Each line of the records below that holds "with" should be returned.

(EXTRACTED RECORDS begins)

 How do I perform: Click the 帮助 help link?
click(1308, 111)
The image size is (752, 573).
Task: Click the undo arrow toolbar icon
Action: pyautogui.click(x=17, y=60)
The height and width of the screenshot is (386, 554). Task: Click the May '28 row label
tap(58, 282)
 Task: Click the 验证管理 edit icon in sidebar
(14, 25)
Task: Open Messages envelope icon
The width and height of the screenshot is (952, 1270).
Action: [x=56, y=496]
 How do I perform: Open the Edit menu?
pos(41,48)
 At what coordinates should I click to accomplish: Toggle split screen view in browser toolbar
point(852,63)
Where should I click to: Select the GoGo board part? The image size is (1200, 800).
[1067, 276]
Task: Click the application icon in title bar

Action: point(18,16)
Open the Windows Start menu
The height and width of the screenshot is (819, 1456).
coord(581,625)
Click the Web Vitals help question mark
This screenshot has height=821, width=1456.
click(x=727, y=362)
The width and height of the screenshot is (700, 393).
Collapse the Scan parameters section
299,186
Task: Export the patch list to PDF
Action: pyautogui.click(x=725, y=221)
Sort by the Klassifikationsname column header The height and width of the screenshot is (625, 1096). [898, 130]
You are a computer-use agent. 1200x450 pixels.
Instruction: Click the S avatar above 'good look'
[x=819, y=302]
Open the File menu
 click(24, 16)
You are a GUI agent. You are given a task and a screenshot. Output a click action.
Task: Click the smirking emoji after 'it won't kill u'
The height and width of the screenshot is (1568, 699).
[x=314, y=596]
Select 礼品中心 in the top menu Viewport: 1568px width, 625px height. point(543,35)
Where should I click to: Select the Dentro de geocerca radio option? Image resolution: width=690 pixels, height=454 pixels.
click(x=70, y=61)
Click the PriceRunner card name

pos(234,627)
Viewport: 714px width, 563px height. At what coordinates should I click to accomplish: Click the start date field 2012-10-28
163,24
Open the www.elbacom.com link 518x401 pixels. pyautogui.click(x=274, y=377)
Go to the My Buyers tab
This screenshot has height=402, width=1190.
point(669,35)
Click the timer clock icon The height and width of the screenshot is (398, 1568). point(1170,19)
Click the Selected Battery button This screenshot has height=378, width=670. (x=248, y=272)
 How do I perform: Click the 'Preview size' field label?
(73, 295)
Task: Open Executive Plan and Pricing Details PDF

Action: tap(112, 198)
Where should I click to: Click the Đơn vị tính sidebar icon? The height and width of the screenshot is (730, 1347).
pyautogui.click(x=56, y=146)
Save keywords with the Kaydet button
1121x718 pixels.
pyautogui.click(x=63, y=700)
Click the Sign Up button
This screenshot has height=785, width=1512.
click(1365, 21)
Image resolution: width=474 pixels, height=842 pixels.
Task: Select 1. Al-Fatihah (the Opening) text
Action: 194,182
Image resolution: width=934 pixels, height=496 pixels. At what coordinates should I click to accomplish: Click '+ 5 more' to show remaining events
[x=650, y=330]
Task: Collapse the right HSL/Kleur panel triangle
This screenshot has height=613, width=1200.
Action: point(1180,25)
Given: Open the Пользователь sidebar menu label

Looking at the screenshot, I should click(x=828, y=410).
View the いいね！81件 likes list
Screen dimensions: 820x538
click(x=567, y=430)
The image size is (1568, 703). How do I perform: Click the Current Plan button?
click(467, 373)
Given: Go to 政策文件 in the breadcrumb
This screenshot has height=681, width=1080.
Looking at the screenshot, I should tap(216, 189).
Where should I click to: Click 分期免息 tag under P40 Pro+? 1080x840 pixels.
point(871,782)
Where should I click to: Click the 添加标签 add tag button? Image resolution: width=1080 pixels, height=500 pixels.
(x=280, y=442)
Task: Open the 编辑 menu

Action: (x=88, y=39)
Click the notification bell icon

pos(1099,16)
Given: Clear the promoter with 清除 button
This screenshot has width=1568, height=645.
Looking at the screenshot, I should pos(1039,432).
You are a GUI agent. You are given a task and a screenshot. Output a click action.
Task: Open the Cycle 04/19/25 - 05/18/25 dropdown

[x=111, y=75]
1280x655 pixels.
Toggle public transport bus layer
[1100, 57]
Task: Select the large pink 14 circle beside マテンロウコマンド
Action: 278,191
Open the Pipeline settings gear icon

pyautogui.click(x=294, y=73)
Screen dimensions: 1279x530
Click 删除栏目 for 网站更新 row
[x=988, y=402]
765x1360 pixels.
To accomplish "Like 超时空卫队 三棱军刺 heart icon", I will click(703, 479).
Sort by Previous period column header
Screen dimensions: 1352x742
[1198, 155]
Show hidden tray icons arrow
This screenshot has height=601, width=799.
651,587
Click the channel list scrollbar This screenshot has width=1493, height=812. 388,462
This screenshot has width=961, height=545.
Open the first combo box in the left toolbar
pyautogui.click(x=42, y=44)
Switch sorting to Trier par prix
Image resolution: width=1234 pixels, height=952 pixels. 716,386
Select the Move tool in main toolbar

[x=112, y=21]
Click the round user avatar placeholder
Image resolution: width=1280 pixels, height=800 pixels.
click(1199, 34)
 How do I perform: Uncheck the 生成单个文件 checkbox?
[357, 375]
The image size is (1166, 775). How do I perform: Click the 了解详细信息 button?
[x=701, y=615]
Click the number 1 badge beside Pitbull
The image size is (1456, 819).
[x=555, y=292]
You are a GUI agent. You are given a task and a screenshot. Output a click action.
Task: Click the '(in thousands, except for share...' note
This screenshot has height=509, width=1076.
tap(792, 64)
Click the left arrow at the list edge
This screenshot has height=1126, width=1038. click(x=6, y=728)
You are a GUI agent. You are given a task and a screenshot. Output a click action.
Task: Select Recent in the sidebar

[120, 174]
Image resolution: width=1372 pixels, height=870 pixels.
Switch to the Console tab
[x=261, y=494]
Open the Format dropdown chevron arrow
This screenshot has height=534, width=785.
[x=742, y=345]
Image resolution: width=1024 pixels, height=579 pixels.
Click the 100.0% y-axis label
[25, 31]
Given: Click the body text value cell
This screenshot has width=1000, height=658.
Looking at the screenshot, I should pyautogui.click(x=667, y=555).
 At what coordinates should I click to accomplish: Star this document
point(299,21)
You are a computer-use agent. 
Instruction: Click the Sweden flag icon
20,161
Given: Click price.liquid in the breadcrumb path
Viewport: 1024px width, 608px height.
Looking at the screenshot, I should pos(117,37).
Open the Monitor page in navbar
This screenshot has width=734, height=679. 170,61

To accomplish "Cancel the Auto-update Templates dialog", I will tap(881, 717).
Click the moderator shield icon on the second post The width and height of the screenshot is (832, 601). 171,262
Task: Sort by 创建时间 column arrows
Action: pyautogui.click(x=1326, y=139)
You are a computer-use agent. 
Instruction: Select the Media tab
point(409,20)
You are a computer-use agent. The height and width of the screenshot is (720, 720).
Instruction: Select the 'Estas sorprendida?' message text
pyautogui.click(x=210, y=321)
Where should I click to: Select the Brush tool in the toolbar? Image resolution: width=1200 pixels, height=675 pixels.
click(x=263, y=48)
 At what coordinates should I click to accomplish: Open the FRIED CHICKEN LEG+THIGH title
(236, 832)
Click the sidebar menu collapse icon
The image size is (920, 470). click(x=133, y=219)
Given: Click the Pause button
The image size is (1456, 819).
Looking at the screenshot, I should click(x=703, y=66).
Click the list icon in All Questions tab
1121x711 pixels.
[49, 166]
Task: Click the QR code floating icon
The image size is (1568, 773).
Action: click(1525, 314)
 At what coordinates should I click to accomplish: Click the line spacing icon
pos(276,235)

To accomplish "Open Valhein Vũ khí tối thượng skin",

(EXTRACTED RECORDS ends)

ANSWER TO THIS EXERCISE »
Save keywords with the Kaydet button
Given: Clear the promoter with 清除 button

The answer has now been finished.